Being up-front with your bank manager can be challenging at the best of times, but it is even more important to be open with them during times of difficulty. Here’s why.

A variety of views have been expressed over the last few months as to whether government efforts to kick start lending to small businesses have been successful. Some would have us believe that funds are flowing freely, while the experience of many in the retail news industry tells a completely different story. Banks can be extremely intimidating to deal with and many retail business owners will have stories of great frustration about their relationship with their banks. In years gone by, your relationship with your bank manager was far more personal, but this has given way to a more clinical and distant approach. rn-house-ad1

As a result, modern relationship managers can often seem aloof, unapproachable, and it can feel as if you are on a conveyor belt of constantly changing faces as staff move around to other areas and jobs. And let’s face it, occasionally you just don’t get on with your bank manager! So what should you do if you find yourself in a difficult financial position, one where your business needs that extra bit of help, and what general advice is available to help business owners deal with their bank?

As a starting point, all banks will know generally what the trading position of any business is. Modern computer systems monitor patterns of deposits and expenditure and a computerised flag is always thrown up if something unusual is spotted. However, if a business stays within overdraft limits they will not necessarily spot anything wrong, and the business owner will see a problem forming long before the bank.  Good communication with your bank is therefore critical.

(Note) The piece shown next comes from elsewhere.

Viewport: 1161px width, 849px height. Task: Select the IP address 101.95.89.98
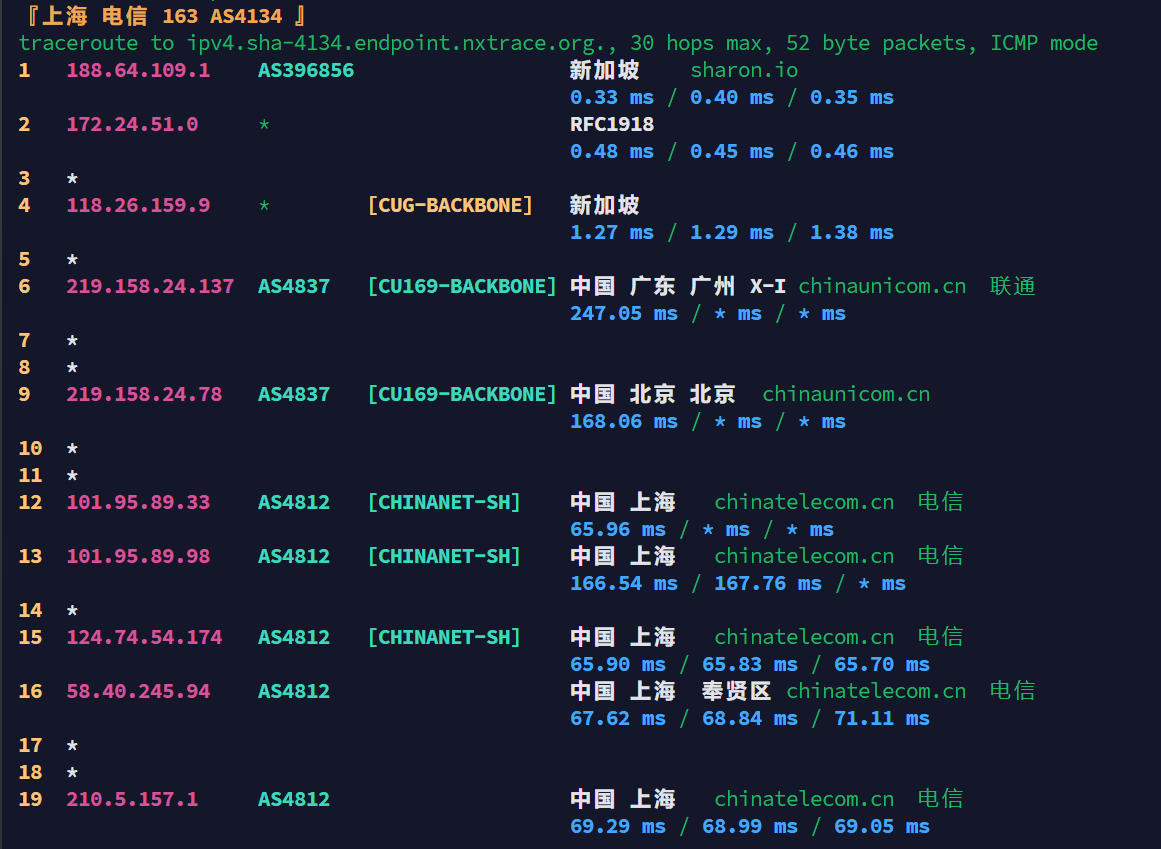coord(138,556)
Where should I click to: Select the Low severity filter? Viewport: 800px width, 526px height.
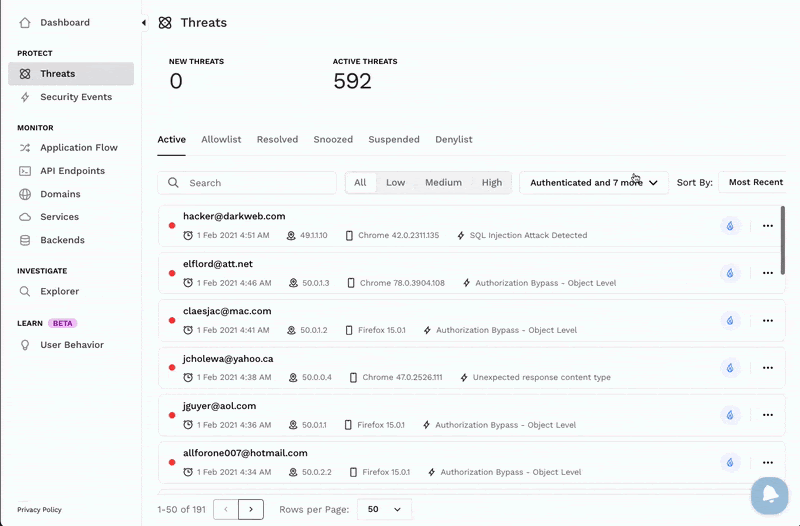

When we face tough financial times there is a tendency for us to bury our heads in the sand.

Not dealing with the issue seems easier than facing it. But this will not make a problem go away and, while trying to avoid communication with your bank may seem the right course of action, you should, in fact, be doing the exact opposite. If you think that you are about to go over an overdraft limit, the first thing to do is to make contact with your relationship manager before a cheque bounces or a direct debit is returned. Banks can only act or advise you on the basis of the information they have available and if they can’t speak to you, they are not in a position to make an informed decision as to what action they need to take. In the absence of information or communication from you, they are likely to take the only action available to them, which is to return an item. If you are intimidated by the prospect of speaking to them and are not proactive, they are likely to try and contact you. This is certainly nothing to worry about at this stage.

The likelihood is that they want to see if there is anything they can do to help. Most banks do not want to return items, but this is sometimes the only way to get their customers’ attention, and in most cases it works. Charges for returned items can be expensive and can affect future applications for any type of finance. When you speak to your bank manager, always be totally honest and open about what has caused the issue. Be prepared to provide supporting information and try to work out what you need to do to ensure the problem doesn’t escalate. If you do ask for additional funding or support, always be prepared to give evidence of cash flow and budgets, how the money would be used and how it will help support your business.